Data section START

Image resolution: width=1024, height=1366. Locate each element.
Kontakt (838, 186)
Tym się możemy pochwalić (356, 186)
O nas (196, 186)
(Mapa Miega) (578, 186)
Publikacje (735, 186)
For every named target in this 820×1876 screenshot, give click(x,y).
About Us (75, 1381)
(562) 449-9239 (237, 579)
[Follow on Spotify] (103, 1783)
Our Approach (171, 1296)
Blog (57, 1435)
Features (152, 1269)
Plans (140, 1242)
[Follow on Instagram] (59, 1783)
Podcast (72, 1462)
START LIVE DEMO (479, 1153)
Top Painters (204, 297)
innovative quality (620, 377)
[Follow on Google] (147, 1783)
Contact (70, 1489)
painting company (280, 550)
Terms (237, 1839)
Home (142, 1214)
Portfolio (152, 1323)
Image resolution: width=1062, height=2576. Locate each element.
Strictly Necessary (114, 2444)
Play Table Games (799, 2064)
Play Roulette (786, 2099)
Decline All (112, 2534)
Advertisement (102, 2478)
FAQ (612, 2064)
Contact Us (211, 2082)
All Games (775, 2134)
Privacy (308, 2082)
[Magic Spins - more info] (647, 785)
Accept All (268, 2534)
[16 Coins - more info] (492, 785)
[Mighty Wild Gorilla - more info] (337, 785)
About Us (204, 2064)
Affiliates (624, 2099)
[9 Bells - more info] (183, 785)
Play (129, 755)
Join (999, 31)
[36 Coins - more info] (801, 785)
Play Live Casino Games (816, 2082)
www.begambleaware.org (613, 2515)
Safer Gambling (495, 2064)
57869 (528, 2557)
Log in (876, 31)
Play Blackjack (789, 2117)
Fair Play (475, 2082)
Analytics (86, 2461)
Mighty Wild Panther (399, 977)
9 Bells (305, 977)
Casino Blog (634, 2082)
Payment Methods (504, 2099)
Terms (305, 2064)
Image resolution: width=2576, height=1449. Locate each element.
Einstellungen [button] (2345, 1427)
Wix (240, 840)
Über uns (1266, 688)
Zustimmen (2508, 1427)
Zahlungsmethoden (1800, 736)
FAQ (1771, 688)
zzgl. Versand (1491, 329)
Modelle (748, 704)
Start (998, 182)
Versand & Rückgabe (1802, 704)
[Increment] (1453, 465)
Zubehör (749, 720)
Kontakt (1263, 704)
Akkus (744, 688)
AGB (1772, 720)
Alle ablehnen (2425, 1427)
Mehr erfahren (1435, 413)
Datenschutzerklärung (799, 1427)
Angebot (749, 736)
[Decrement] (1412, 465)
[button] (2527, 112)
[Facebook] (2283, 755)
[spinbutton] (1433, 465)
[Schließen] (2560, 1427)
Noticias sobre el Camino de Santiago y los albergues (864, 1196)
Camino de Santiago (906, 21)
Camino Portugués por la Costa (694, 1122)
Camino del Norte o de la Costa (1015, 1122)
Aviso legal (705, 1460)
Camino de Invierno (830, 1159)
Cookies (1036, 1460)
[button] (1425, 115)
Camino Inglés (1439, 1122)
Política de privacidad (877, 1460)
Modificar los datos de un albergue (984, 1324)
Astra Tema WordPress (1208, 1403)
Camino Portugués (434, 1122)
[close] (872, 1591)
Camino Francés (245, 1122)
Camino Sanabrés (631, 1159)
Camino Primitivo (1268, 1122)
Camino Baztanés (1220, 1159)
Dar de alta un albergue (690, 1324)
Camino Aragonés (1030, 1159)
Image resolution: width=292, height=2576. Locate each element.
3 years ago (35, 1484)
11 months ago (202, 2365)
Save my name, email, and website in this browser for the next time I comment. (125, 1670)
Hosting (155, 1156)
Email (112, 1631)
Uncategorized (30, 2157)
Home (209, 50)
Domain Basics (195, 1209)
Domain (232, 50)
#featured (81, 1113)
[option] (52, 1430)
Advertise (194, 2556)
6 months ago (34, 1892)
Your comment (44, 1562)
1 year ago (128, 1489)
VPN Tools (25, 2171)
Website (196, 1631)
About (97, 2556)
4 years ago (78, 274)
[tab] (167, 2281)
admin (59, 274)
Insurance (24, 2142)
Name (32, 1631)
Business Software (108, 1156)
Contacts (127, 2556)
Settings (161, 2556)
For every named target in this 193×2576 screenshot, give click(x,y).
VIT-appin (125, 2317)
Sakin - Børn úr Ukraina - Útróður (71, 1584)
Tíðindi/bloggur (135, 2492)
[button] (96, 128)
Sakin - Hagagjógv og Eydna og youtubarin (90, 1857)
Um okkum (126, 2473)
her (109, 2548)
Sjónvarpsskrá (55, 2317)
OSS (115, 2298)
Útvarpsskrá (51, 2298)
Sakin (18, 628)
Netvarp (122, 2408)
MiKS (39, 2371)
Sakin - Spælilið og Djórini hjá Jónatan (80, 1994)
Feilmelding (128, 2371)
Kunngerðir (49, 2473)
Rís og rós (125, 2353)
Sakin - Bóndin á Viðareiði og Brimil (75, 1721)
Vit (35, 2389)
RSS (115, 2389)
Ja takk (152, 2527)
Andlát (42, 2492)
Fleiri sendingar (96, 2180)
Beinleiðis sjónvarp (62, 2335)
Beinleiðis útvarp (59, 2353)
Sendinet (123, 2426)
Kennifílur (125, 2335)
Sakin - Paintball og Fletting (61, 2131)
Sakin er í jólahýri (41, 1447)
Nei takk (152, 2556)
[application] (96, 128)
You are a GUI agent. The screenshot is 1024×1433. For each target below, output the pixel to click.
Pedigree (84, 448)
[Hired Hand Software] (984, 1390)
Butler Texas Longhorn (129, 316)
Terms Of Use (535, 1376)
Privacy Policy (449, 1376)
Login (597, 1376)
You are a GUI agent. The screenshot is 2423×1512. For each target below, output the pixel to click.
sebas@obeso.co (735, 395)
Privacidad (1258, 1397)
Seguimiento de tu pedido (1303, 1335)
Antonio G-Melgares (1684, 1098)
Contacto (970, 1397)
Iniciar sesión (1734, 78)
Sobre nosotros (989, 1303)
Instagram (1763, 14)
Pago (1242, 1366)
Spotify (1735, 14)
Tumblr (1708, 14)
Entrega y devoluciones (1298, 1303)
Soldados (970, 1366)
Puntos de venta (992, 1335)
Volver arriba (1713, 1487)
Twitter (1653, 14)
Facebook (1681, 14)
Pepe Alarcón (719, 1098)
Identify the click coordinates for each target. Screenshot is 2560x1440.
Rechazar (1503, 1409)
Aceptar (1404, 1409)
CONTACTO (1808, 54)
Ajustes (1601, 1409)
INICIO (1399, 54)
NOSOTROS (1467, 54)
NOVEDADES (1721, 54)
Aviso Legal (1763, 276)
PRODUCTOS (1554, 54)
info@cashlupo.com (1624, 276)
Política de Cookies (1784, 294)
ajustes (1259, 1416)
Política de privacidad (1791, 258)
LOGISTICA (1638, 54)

Data section END

> _Directions for this task_:
Copy out, word for word, the part of the entries above that begins at the line with "innovative quality (620, 377)" and ends at the line with "[Mighty Wild Gorilla - more info] (337, 785)", including both.

> _Task solution_:
innovative quality (620, 377)
[Follow on Google] (147, 1783)
Contact (70, 1489)
painting company (280, 550)
Terms (237, 1839)
Home (142, 1214)
Portfolio (152, 1323)
Image resolution: width=1062, height=2576. Locate each element.
Strictly Necessary (114, 2444)
Play Table Games (799, 2064)
Play Roulette (786, 2099)
Decline All (112, 2534)
Advertisement (102, 2478)
FAQ (612, 2064)
Contact Us (211, 2082)
All Games (775, 2134)
Privacy (308, 2082)
[Magic Spins - more info] (647, 785)
Accept All (268, 2534)
[16 Coins - more info] (492, 785)
[Mighty Wild Gorilla - more info] (337, 785)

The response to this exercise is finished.